§ ABOUT THIS EXERCISE:
The output must be the data, printed exactly as written.
----- PROVIDED DATA -----
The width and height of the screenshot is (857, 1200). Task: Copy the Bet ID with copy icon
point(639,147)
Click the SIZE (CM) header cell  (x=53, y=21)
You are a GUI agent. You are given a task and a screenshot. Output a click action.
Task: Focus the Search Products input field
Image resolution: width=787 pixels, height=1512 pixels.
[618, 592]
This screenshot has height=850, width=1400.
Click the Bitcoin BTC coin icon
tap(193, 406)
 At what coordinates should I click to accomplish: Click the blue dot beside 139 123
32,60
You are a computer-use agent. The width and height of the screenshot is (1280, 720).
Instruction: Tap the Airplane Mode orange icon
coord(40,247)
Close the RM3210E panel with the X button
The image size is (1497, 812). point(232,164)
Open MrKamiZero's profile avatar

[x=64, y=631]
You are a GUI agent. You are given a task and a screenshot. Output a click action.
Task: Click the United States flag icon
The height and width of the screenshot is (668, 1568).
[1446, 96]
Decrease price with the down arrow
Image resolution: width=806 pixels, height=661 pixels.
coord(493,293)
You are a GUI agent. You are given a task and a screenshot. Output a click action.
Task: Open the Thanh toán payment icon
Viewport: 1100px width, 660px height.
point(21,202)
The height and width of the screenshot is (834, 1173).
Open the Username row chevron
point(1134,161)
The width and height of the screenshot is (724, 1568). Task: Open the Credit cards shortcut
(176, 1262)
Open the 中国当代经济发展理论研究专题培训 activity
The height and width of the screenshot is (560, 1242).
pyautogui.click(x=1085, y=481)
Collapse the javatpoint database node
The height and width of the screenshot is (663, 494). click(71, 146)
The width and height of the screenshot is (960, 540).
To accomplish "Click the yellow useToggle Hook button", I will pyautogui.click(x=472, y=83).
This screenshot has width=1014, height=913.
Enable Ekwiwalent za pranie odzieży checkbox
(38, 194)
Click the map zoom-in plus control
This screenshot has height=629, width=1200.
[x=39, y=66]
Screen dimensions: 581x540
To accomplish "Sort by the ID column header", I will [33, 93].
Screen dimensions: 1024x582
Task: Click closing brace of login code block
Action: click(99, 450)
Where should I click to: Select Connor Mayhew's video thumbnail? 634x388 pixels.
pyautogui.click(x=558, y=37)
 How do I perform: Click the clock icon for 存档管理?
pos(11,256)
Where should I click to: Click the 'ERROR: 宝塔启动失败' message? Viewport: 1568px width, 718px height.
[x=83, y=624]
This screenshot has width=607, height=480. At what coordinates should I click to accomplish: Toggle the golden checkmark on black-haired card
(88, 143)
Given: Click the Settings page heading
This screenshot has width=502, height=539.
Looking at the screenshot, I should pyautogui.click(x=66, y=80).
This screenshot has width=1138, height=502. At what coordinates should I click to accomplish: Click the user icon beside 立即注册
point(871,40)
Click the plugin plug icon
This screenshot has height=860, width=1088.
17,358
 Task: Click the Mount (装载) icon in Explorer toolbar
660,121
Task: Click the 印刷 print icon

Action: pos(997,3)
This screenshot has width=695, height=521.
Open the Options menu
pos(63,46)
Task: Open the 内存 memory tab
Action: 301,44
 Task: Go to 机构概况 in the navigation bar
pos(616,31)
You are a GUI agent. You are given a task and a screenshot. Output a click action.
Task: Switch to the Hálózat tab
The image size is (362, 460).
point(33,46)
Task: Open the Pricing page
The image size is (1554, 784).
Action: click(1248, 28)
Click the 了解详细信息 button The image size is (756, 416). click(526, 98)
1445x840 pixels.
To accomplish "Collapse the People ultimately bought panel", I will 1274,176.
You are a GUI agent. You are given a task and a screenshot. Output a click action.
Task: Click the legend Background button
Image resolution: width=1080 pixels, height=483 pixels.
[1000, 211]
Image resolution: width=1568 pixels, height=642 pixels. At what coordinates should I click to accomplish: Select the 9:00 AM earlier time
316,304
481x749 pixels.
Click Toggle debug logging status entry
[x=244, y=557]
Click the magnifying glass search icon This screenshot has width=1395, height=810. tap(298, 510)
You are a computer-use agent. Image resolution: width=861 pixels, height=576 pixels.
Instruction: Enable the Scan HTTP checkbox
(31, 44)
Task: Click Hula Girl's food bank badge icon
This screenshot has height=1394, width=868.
-----
§ SOLUTION TO THE EXERCISE:
The width and height of the screenshot is (857, 1200). Task: Copy the Bet ID with copy icon
point(639,147)
Click the SIZE (CM) header cell  (x=53, y=21)
You are a GUI agent. You are given a task and a screenshot. Output a click action.
Task: Focus the Search Products input field
Image resolution: width=787 pixels, height=1512 pixels.
[618, 592]
This screenshot has height=850, width=1400.
Click the Bitcoin BTC coin icon
tap(193, 406)
 At what coordinates should I click to accomplish: Click the blue dot beside 139 123
32,60
You are a computer-use agent. The width and height of the screenshot is (1280, 720).
Instruction: Tap the Airplane Mode orange icon
coord(40,247)
Close the RM3210E panel with the X button
The image size is (1497, 812). point(232,164)
Open MrKamiZero's profile avatar

[x=64, y=631]
You are a GUI agent. You are given a task and a screenshot. Output a click action.
Task: Click the United States flag icon
The height and width of the screenshot is (668, 1568).
[1446, 96]
Decrease price with the down arrow
Image resolution: width=806 pixels, height=661 pixels.
coord(493,293)
You are a GUI agent. You are given a task and a screenshot. Output a click action.
Task: Open the Thanh toán payment icon
Viewport: 1100px width, 660px height.
point(21,202)
The height and width of the screenshot is (834, 1173).
Open the Username row chevron
point(1134,161)
The width and height of the screenshot is (724, 1568). Task: Open the Credit cards shortcut
(176, 1262)
Open the 中国当代经济发展理论研究专题培训 activity
The height and width of the screenshot is (560, 1242).
pyautogui.click(x=1085, y=481)
Collapse the javatpoint database node
The height and width of the screenshot is (663, 494). click(71, 146)
The width and height of the screenshot is (960, 540).
To accomplish "Click the yellow useToggle Hook button", I will pyautogui.click(x=472, y=83).
This screenshot has width=1014, height=913.
Enable Ekwiwalent za pranie odzieży checkbox
(38, 194)
Click the map zoom-in plus control
This screenshot has height=629, width=1200.
[x=39, y=66]
Screen dimensions: 581x540
To accomplish "Sort by the ID column header", I will [33, 93].
Screen dimensions: 1024x582
Task: Click closing brace of login code block
Action: click(99, 450)
Where should I click to: Select Connor Mayhew's video thumbnail? 634x388 pixels.
pyautogui.click(x=558, y=37)
 How do I perform: Click the clock icon for 存档管理?
pos(11,256)
Where should I click to: Click the 'ERROR: 宝塔启动失败' message? Viewport: 1568px width, 718px height.
[x=83, y=624]
This screenshot has width=607, height=480. At what coordinates should I click to accomplish: Toggle the golden checkmark on black-haired card
(88, 143)
Given: Click the Settings page heading
This screenshot has width=502, height=539.
Looking at the screenshot, I should pyautogui.click(x=66, y=80).
This screenshot has width=1138, height=502. At what coordinates should I click to accomplish: Click the user icon beside 立即注册
point(871,40)
Click the plugin plug icon
This screenshot has height=860, width=1088.
17,358
 Task: Click the Mount (装载) icon in Explorer toolbar
660,121
Task: Click the 印刷 print icon

Action: pos(997,3)
This screenshot has width=695, height=521.
Open the Options menu
pos(63,46)
Task: Open the 内存 memory tab
Action: 301,44
 Task: Go to 机构概况 in the navigation bar
pos(616,31)
You are a GUI agent. You are given a task and a screenshot. Output a click action.
Task: Switch to the Hálózat tab
The image size is (362, 460).
point(33,46)
Task: Open the Pricing page
The image size is (1554, 784).
Action: click(1248, 28)
Click the 了解详细信息 button The image size is (756, 416). click(526, 98)
1445x840 pixels.
To accomplish "Collapse the People ultimately bought panel", I will 1274,176.
You are a GUI agent. You are given a task and a screenshot. Output a click action.
Task: Click the legend Background button
Image resolution: width=1080 pixels, height=483 pixels.
[1000, 211]
Image resolution: width=1568 pixels, height=642 pixels. At what coordinates should I click to accomplish: Select the 9:00 AM earlier time
316,304
481x749 pixels.
Click Toggle debug logging status entry
[x=244, y=557]
Click the magnifying glass search icon This screenshot has width=1395, height=810. tap(298, 510)
You are a computer-use agent. Image resolution: width=861 pixels, height=576 pixels.
Instruction: Enable the Scan HTTP checkbox
(31, 44)
Task: Click Hula Girl's food bank badge icon
This screenshot has height=1394, width=868.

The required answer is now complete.